Reproduce the material starting at the line containing "At what (x,y)" and ending at the line containing "Looking at the", with "Follow on Twitter" changed to "Share on Facebook" and nothing else altered. Leave the pictures out.

● **Material for the task**
════
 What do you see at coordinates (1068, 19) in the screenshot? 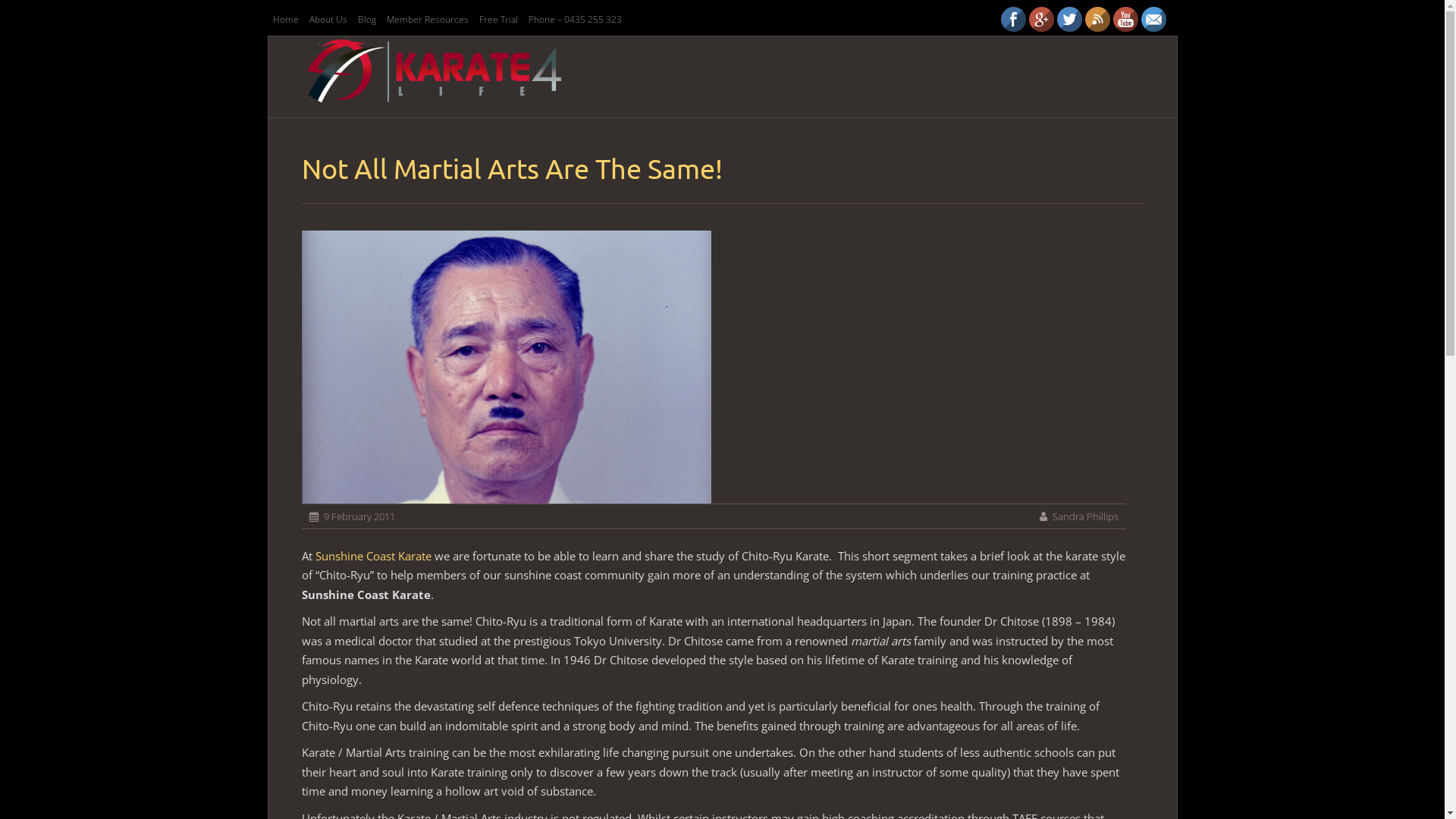
I see `'Twitter'` at bounding box center [1068, 19].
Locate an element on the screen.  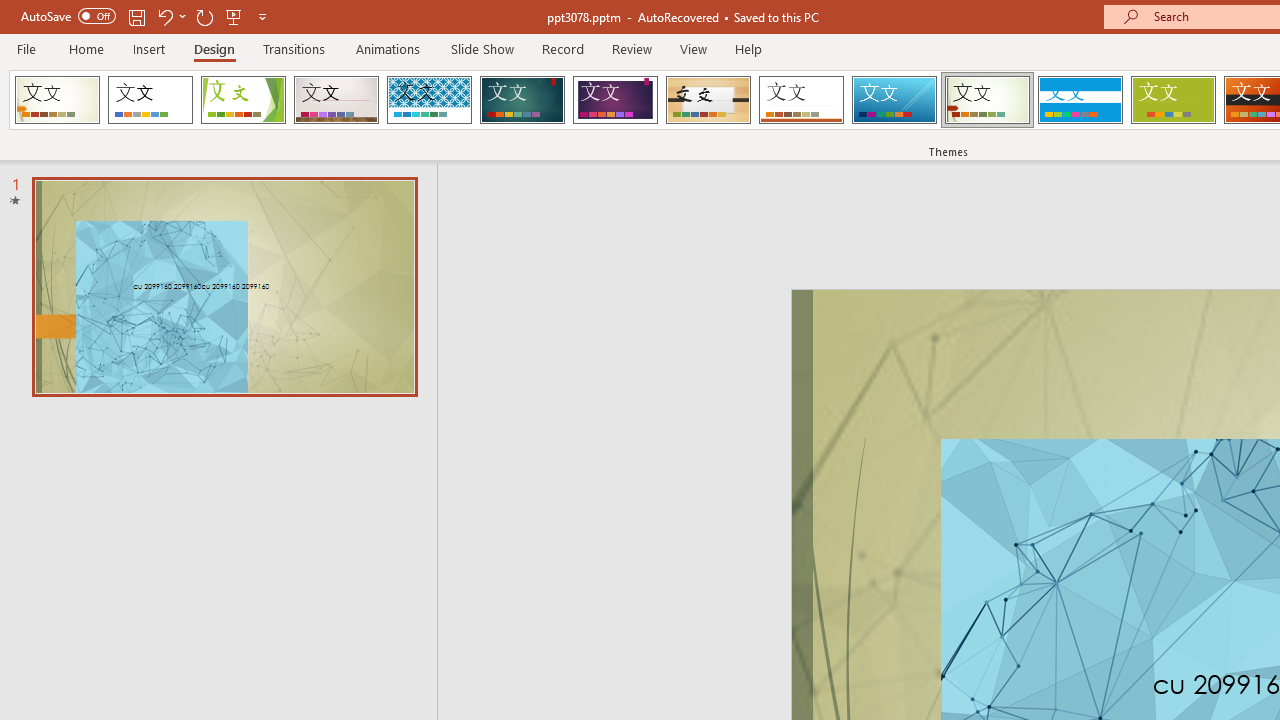
'Ion Loading Preview...' is located at coordinates (522, 100).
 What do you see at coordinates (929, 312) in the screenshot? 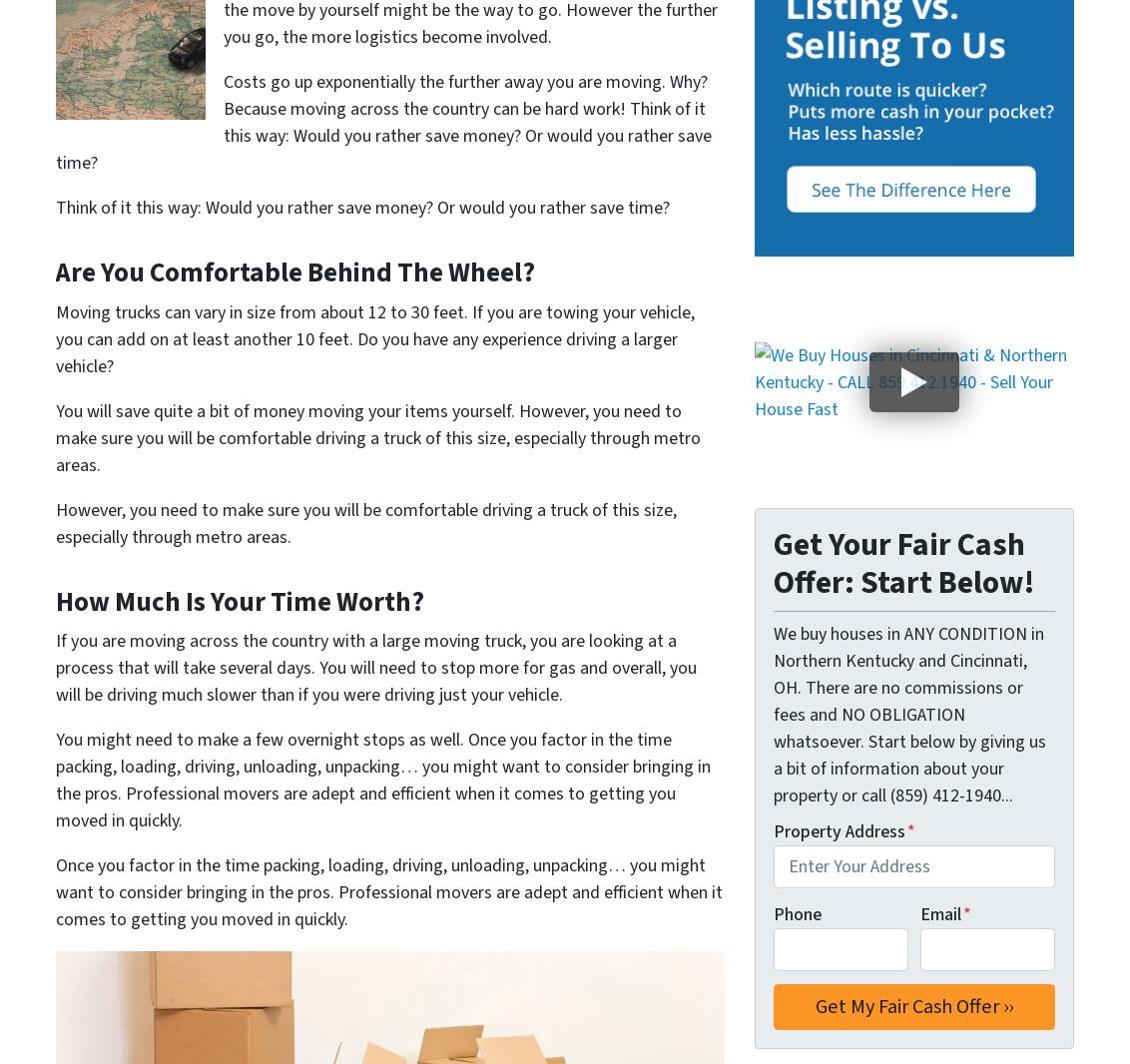
I see `'Mount Washington'` at bounding box center [929, 312].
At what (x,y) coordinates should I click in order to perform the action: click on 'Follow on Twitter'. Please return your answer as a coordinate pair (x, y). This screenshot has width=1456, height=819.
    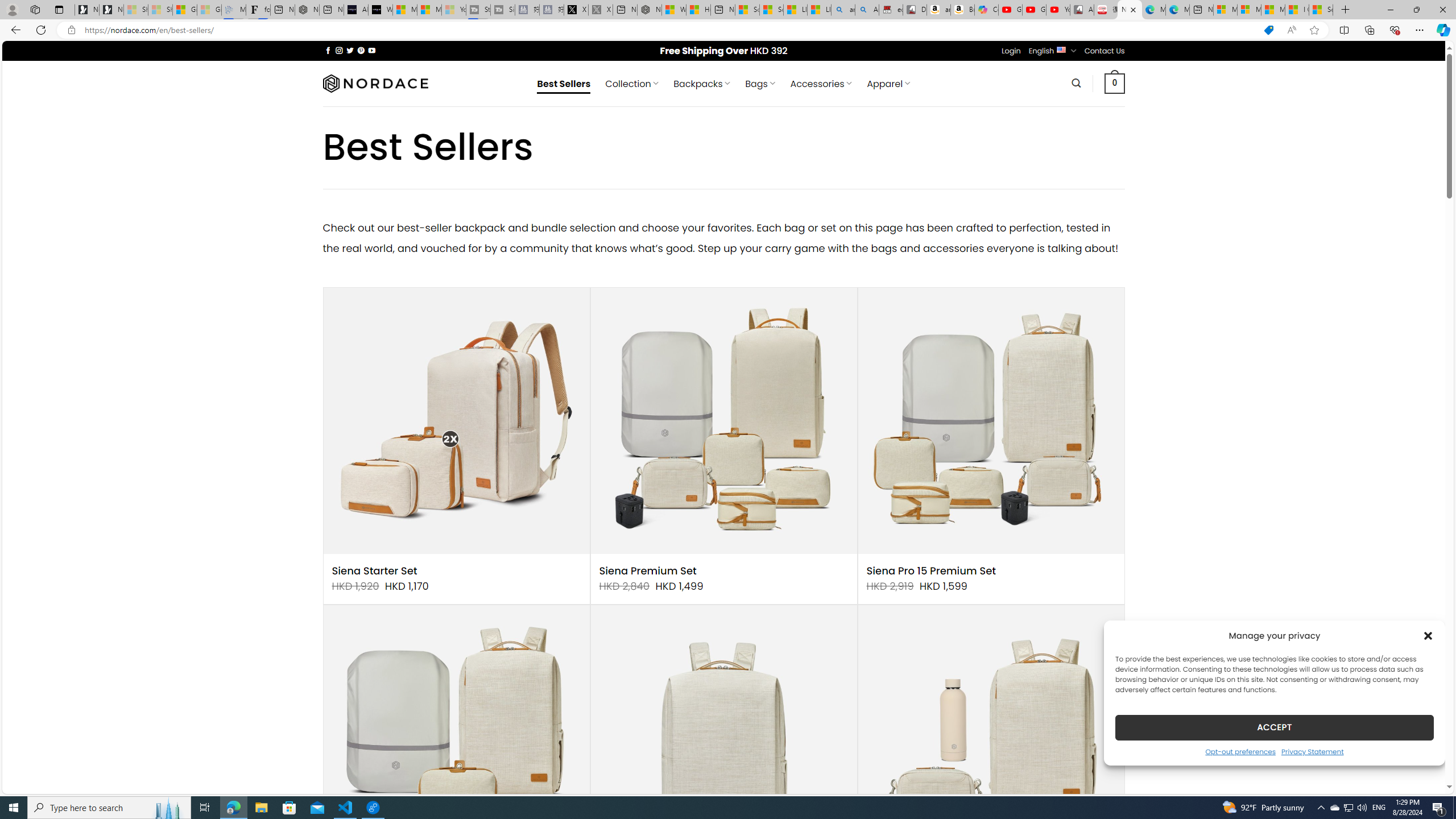
    Looking at the image, I should click on (350, 50).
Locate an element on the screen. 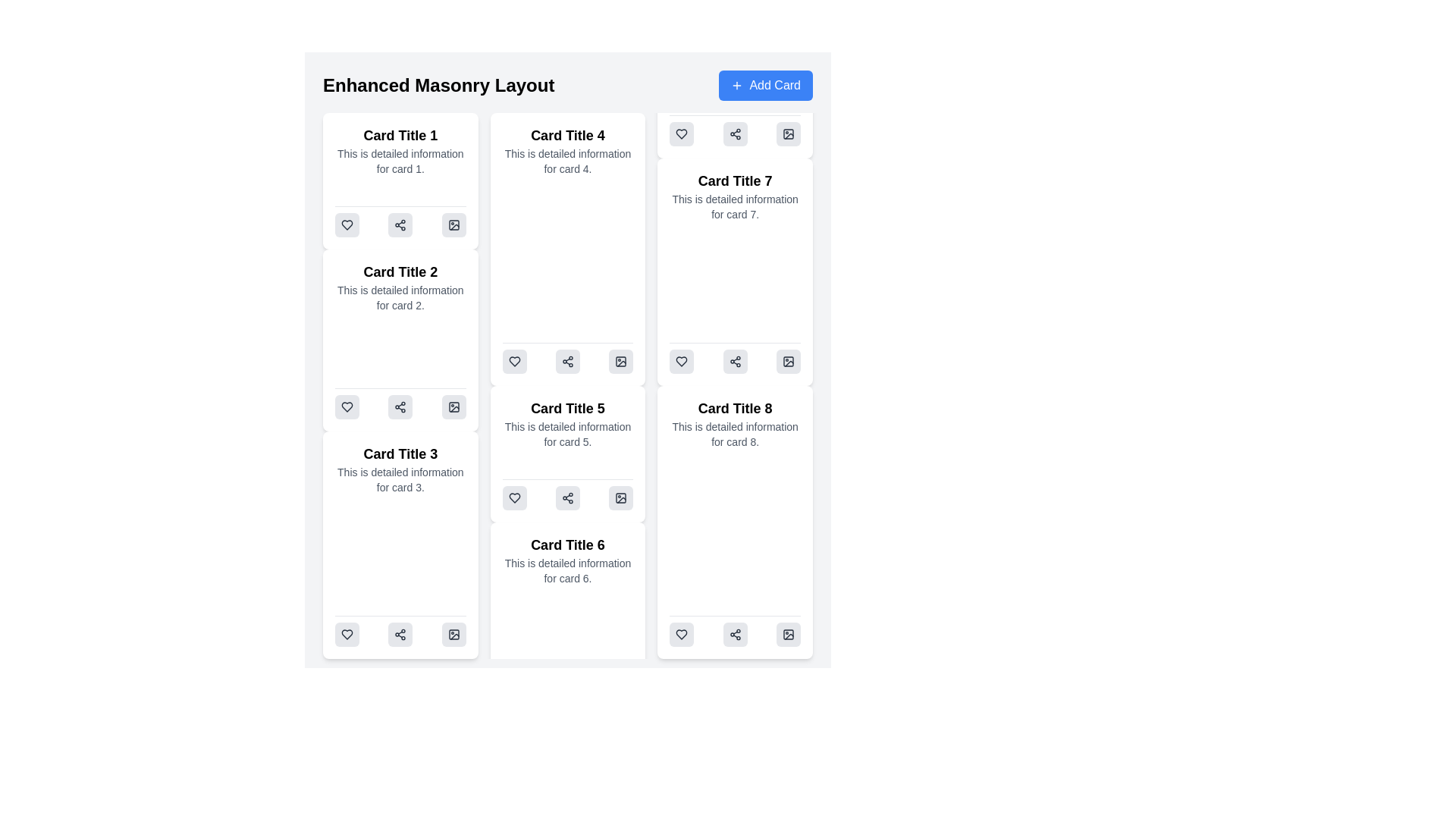 This screenshot has width=1456, height=819. the share button, which features a connection symbol with three circles and two lines, located in the third column, eighth card, at the center of the action buttons row is located at coordinates (735, 635).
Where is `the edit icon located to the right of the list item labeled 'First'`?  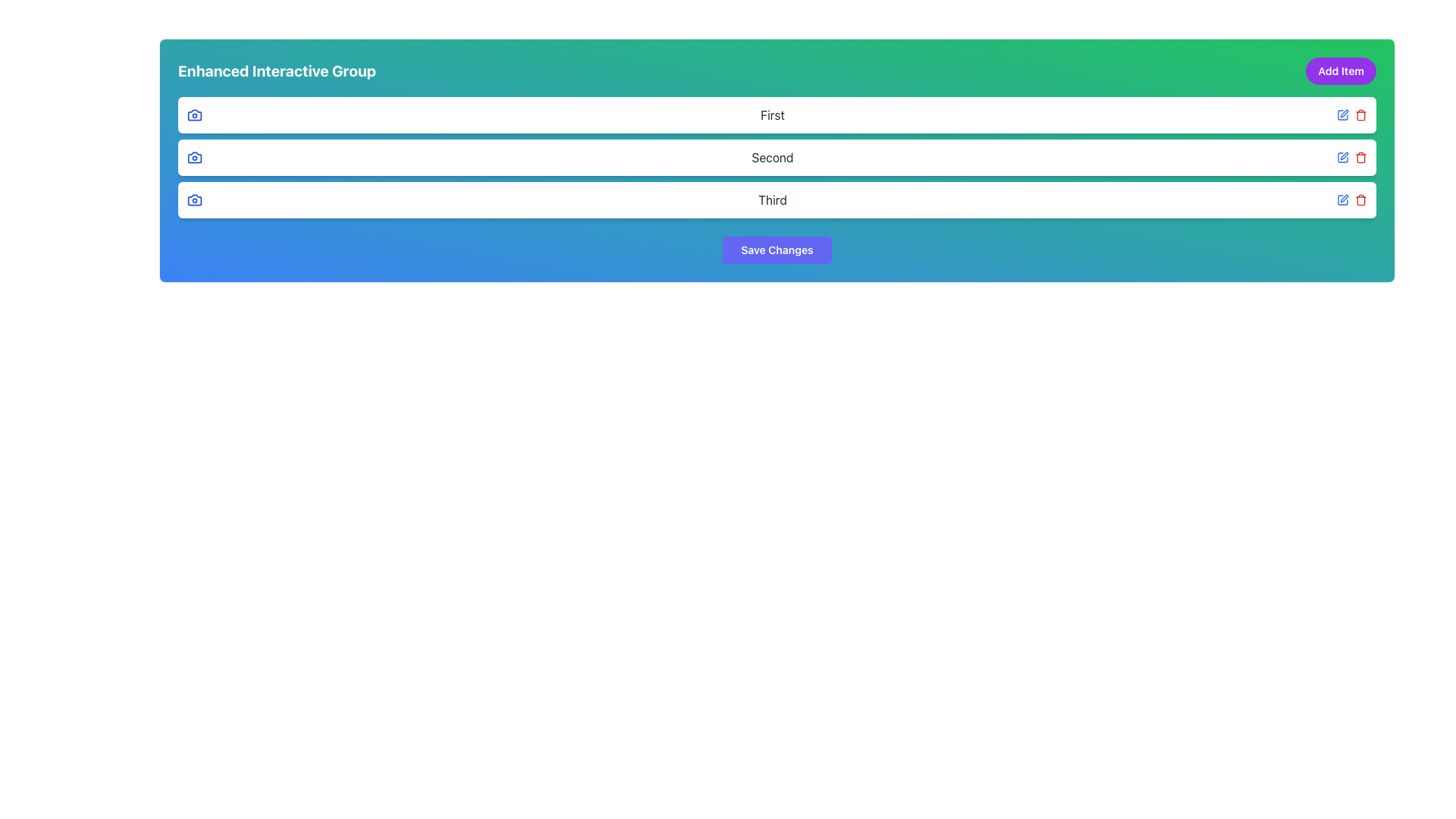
════
● **The solution**
At what (x,y) coordinates should I click in order to perform the action: click on 'Share on Facebook'. Please return your answer as a coordinate pair (x, y). This screenshot has width=1456, height=819.
    Looking at the image, I should click on (350, 50).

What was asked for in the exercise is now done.